Samuel Drummond's 1816 painting was entitled: General advance of the British lines, driving in the broken columns of the French army, after Buonaparte’s last desperate effort to break through our right centre with his Imperial guards … Painted from sketches made on the ground a few days after the Action; and from information from the Duke of Wellington and Marquis of Anglesea’s Staffs, Royal Engineer department, &c &c &c”
See: https://chronicle250.com/1816#footnote_chapter__text-6

Louis Musgrove,

It looks to me that this painting depicts a charge by the Household Cavalry.Bottom Left.I may be wrong.Anyone else agree??
If so this could depict the battle of Genappe two days before Waterloo.
At Waterloo the Household Cavalry charged at midday towards la Haye Sainte.But I see no buildings in this painting-just what look like French Cavalry in the centre of the painting.

Arthur Mcclench,

Gemappe was a comparatively minor cavalry action on the retreat from Quatre Bras and did not involve troops on the scale shown here. This canvas clearly shows the massed advance of Wellington's troop at the climax of Waterloo with lines of infantry at the centre and cavalry on the left. At the point of focus of the picture are Wellington and his staff with Lord Uxbridge to the left, about follow the troops off the ridge into the valley, where Uxbridge was hit, supposedly by one of the last salvos of French artillery, his shattered right leg -suitably highlighted here-subsequently being amputated. As for 'information from Wellington's staff', the Duke's horse 'Copenhagen' was a dark chestnut not a grey.
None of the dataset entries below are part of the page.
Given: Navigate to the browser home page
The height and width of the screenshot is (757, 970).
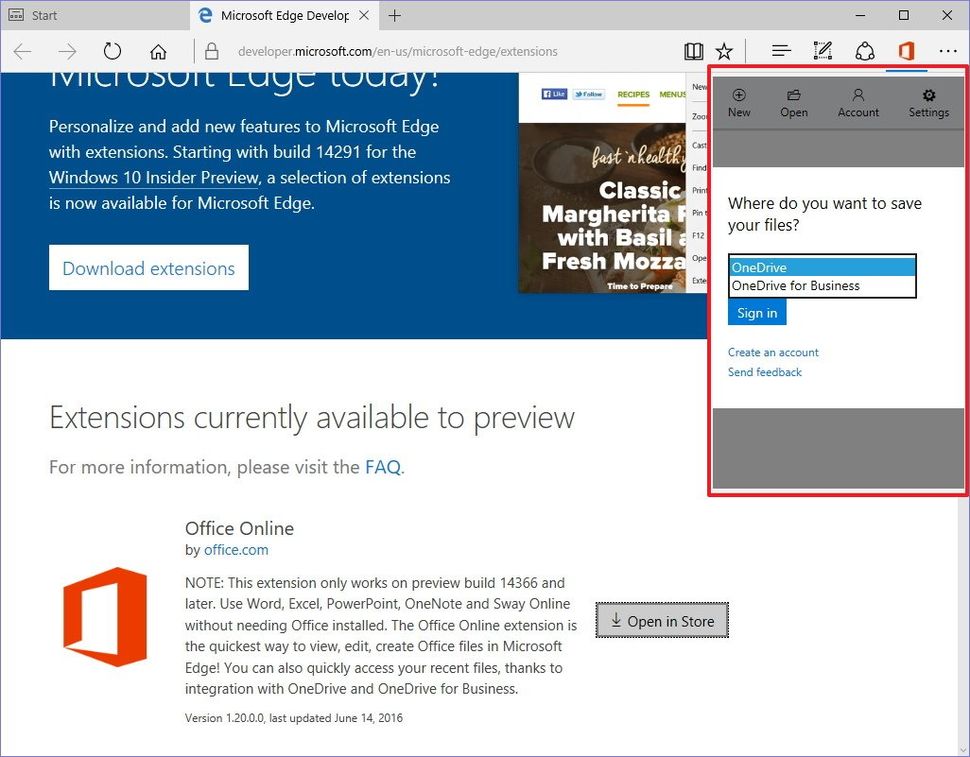Looking at the screenshot, I should (158, 50).
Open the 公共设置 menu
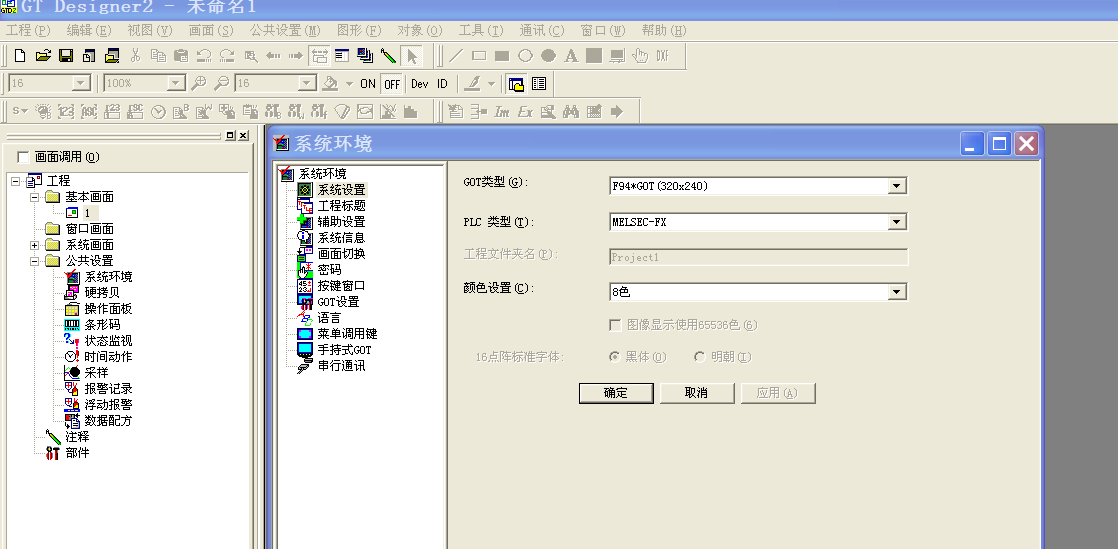Viewport: 1118px width, 549px height. click(285, 31)
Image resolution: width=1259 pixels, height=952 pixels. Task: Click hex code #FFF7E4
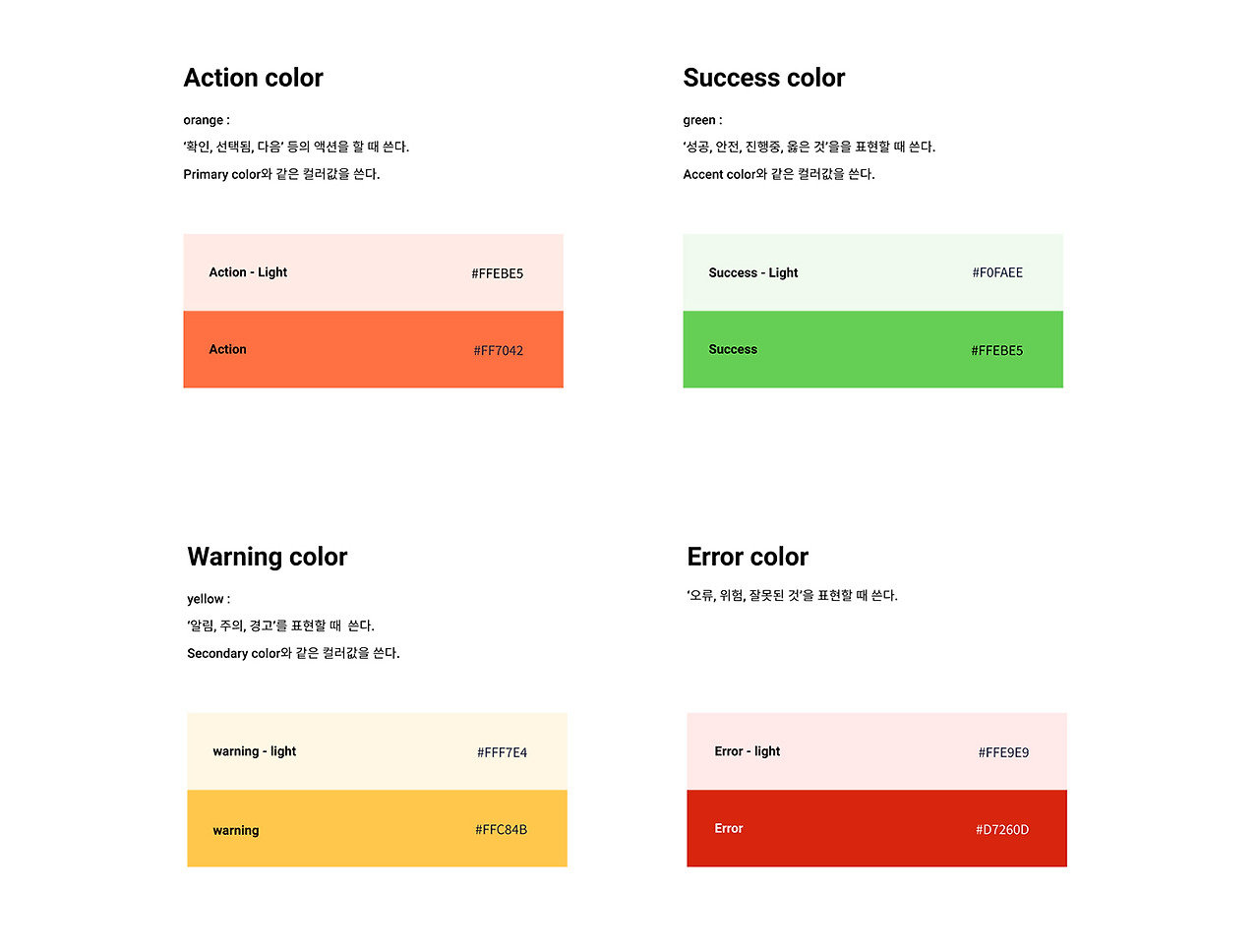502,752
I think they would have got that right.

Louis Musgrove,

The trouble with this picture is that the varnish has gone off and combined with the grime of ages one cannot see detail and especially the colours of the uniforms.
If this is the charge of the Heavy Unified Brigade at Waterloo(Towards la Haye Sainte), we can see either the Household Cavalry or The Inneskillins-indicated by what appear to be light coloured trousers.After they were practically destroyed they took no further part in the battle.The Light Brigade was not deployed in the battle,but kept in reserve.Wellington was cautious with his cavalry ,especially in the muddy conditions on the day.

Keith Orford,

There is a building on the centre right. From its position on the British right, its location below the height of the ridge and it being on fire strongly suggests it is Hougoumont Chateau/Farm. The fire was started by shell-fire some time after 3pm when Napoleon lost patience with his brother who commanded a whole army Corps against a regimental-strength defence. The amount of smoke that can be seen suggests that this was 4pm at the earliest. Wellington later said that the success of the battle hinged on the gallant closing of the chateau gates in the face of overwhelming odds.

Louis Musgrove,

Yes Keith-I see what looks like flame and smoke. The Heavy Brigade charged at 2.45pm-either side of La Haye Sainte.Losses were half the horses and 60% of the Troopers. Hougoumont was off to the right and in front of Haye Sainte as we see it .So that could be Hougoumont on fire with a bit of fore-shortening. The Dutch -Belgian Cavalry charged a bit later to the left of Haye Sainte to support the remnants of the Heavy Brigade, but this is not them-wrong coloured uniforms.